SOURCE PASSAGE -

Other prefectures only existed under the fu/han/ken system. For example, Nirayama-ken replaced the Nirayma daikan, the shogunate administrator of shogunate possessions in Izu, Suruga, Sagami and Musashi provinces, seated in Nirayama in Izu Province. Its main part was merged into Ashigara Prefecture in 1871/72 while exclaves went to other prefectures. Since the 1880s, Nirayama's former territory is split between Shizuoka, Yamanashi, Tokyo, Kanagawa and Saitama.

It was the convention to name prefectures and han after the location of their [actual or in some cases: planned] prefectural/domain government, either by town/village or later often by ritsuryō district (e.g. Mie, Saitama, Inba, Gunma). ken created in 1871 are generally named after their precursor han.

== History ==

In June 1868, an interim constitution called the Seitaisho (政体書) was proclaimed, drafted by Fukuoka Takachika and Soejima Taneomi, which established central government in Japan under the Meiji government. The act dissolved the Tokugawa era court houses, creating government controlled prefectural governors called chifuji (知府事) and chikenji (知県事). All other areas still under the power of a daimyo, han, were left as they were with no structure changes, and an independent justice system.

On June 14, 1868, Hakodate-fu and Kyoto-fu were established as the first two prefectures under the new changes. At the time, the Imperial government army forces were fighting the Republic of Ezo in the Battle of Hakodate, and despite the proclamation, the city of Hakodate had not fallen yet. By end of June, 11 prefectures had been created, including Edo-fu.

In July and August 1869 during the abolition of the han system, the government issued hanseki hokan (版籍奉還) to the remaining Han, asking them to voluntarily return their domains, and later were ordered to by the Court, on threat of military action. The Daimyo who agreed to this were appointed as chihanji (知藩事), who had to follow the laws and instructions of the central government.

Many territories that became the first prefectures were territories confiscated from domains in the Boshin War, especially domains part of the Ōuetsu Reppan Dōmei alliance.

Areas in Kanto did not initially receive a proper prefecture name and suffix, even though they had appointed officials for the areas.

=== Establishment of urban prefectures ===

When initially creating prefecture suffixes, the Seitaisho proclaimed all areas with a jōdai (castle minder), namely Osaka, Sunpu and Kyoto, the shoshidai or a bugyō were given the prefectural suffix fu, while any other area was designated ken. The first two urban prefectures (府, fu) were created on June 14, 1868: Kyoto-fu and Hakodate-fu. By the end of 1868, ten fu had been established: Kyoto, Hakodate, Osaka, Nagasaki, Edo (later Tokyo), Kanagawa, Watarai, Nara, Echigo (later Niigata) and Kōfu. Due to some prefectures gaining non-urban land or being amalgamated into other territories, in 1869 three remained: Kyoto-fu, Osaka-fu and Tokyo-fu. This remained the same until 1943, when Tokyo-fu and Tokyo-shi were merged to form Tokyo-to.

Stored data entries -
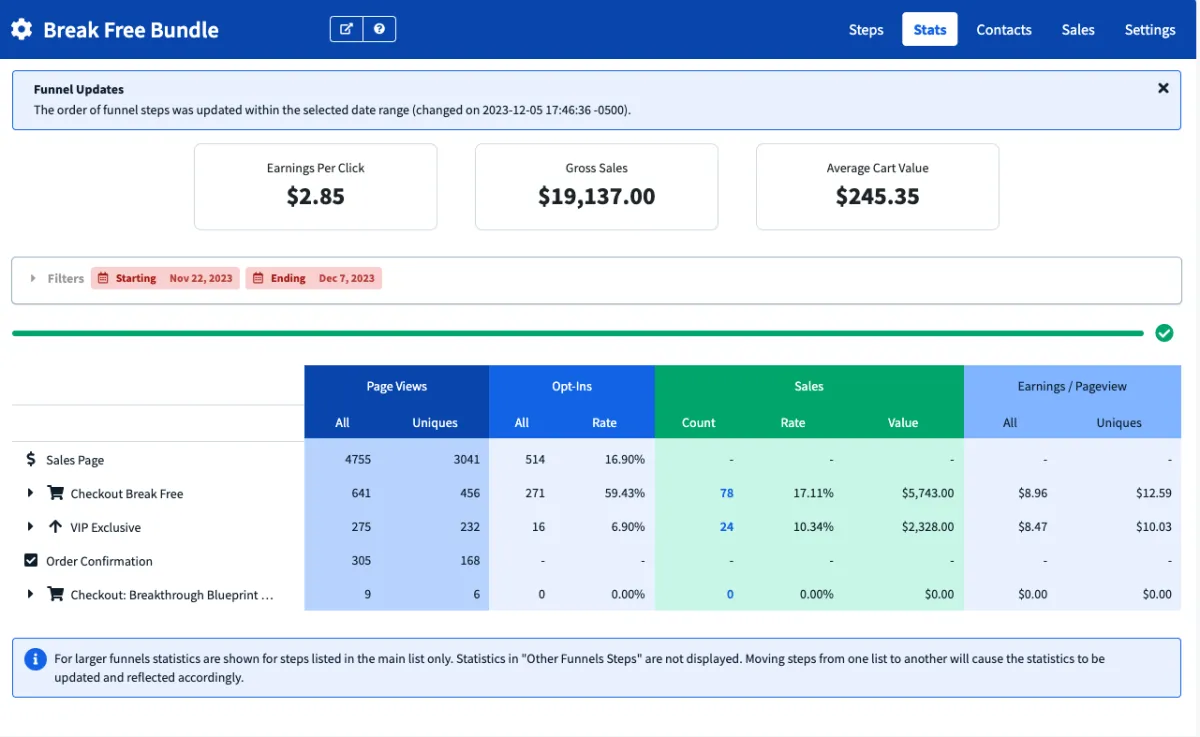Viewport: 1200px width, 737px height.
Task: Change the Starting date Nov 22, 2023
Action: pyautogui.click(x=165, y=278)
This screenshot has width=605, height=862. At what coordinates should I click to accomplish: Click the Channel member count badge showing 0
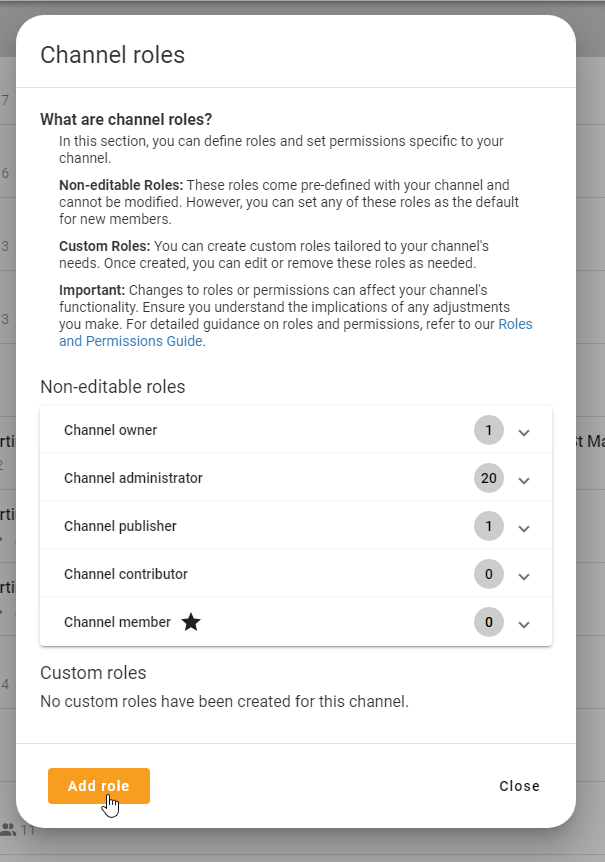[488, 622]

INSTRUCTIONS TO FOLLOW - In the passage on Japanese prefectures, switch "convention" to "custom" and write out the part that opens with the words "Other prefectures only" and closes with "their precursor han.".

ANSWER TO THE EXERCISE -
Other prefectures only existed under the fu/han/ken system. For example, Nirayama-ken replaced the Nirayma daikan, the shogunate administrator of shogunate possessions in Izu, Suruga, Sagami and Musashi provinces, seated in Nirayama in Izu Province. Its main part was merged into Ashigara Prefecture in 1871/72 while exclaves went to other prefectures. Since the 1880s, Nirayama's former territory is split between Shizuoka, Yamanashi, Tokyo, Kanagawa and Saitama.

It was the custom to name prefectures and han after the location of their [actual or in some cases: planned] prefectural/domain government, either by town/village or later often by ritsuryō district (e.g. Mie, Saitama, Inba, Gunma). ken created in 1871 are generally named after their precursor han.